* Task details *
The entries are to be output in full, word for word.

* Material shown *
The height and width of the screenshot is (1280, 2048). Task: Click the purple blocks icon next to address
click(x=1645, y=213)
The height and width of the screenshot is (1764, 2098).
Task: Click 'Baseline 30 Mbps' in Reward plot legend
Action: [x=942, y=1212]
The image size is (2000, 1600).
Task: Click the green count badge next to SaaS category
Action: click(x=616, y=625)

* Task output *
The height and width of the screenshot is (1280, 2048). Task: Click the purple blocks icon next to address
click(x=1645, y=213)
The height and width of the screenshot is (1764, 2098).
Task: Click 'Baseline 30 Mbps' in Reward plot legend
Action: [x=942, y=1212]
The image size is (2000, 1600).
Task: Click the green count badge next to SaaS category
Action: click(x=616, y=625)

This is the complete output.